Tapaiê Waurá fez contato então com os parentes Enawenê-Nawê, do mesmo tronco linguístico dos Waurá, que ainda têm esse milho tradicional e concordaram em fornecer as sementes. Participaram da expedição de quase 6 mil quilômetros, ida e volta, além de Freitas e Tapaiê Waurá, a servidora aposentada da Funai Joana Zelma, que trabalha há bastante tempo com essas comunidades indígenas. Todo o trajeto foi feito de carro.

“Os Enawenê-Nawê são uma etnia ainda bem preservada culturalmente. Nós recebemos amostras de milho de várias famílias.

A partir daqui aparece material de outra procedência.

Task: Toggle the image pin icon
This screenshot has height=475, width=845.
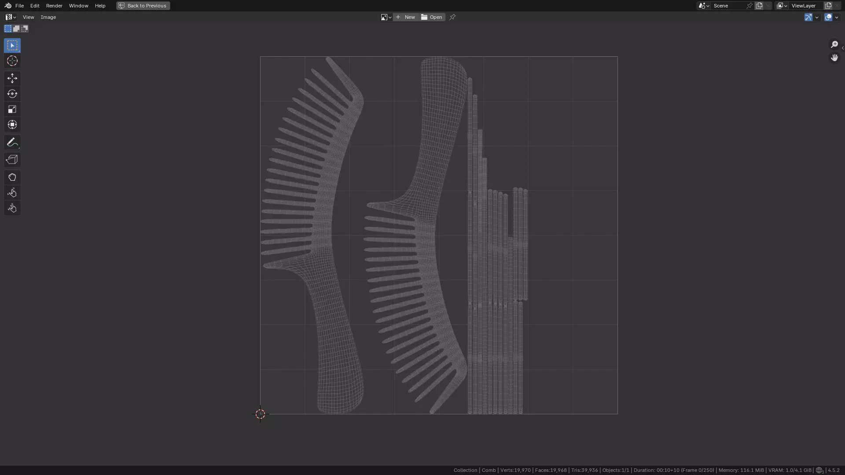Action: click(x=452, y=17)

Parte desse material ficou com Tapaiê Waurá, para ele levar ao Alto Xingu e plantar já na próxima safra, e outra parte será conservada pela Embrapa”, assinalou o pesquisador.

Freitas conta que a viagem despertou o interesse de outras etnias do Xingu no milho tradicional. Mas apesar de os Enawenê-Nawê terem cedido uma boa quantidade de sementes, ainda não é o suficiente para atender a todos. “Por isso, Tapaiê Waurá vai primeiro plantar o que recebeu para multiplicar as sementes e distribuir no ano que vem para outras aldeias do Alto Xingu.”

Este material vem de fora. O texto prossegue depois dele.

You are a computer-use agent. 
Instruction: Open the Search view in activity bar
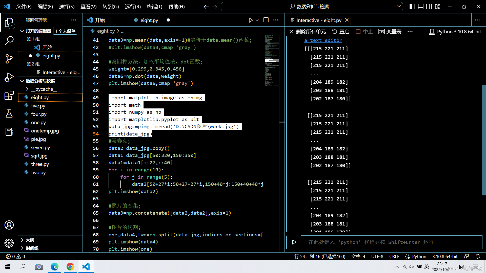9,40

A expectativa dos Waurá é plantar as sementes no segundo semestre. “Eles estão preparando as roças para plantar até setembro, outubro, talvez até um pouco mais para frente, a depender das chuvas, para garantir a multiplicação desse material e o milho para eles consumirem também”, afirma o pesquisador. Ao todo, são cerca de 250 pessoas na aldeia Waurá, mas nas aldeias de outras etnias do Alto Xingu vivem cerca de 2 mil indígenas que serão beneficiados com o trabalho.

Segurança cultural

De acordo com o pesquisador Fábio de Oliveira Freitas, a base da alimentação no Alto Xingu é a mandioca e o peixe. Milho e outras culturas são secundárias, mas também têm um papel importante na alimentação das etnias que vivem ali, além da importância cultural.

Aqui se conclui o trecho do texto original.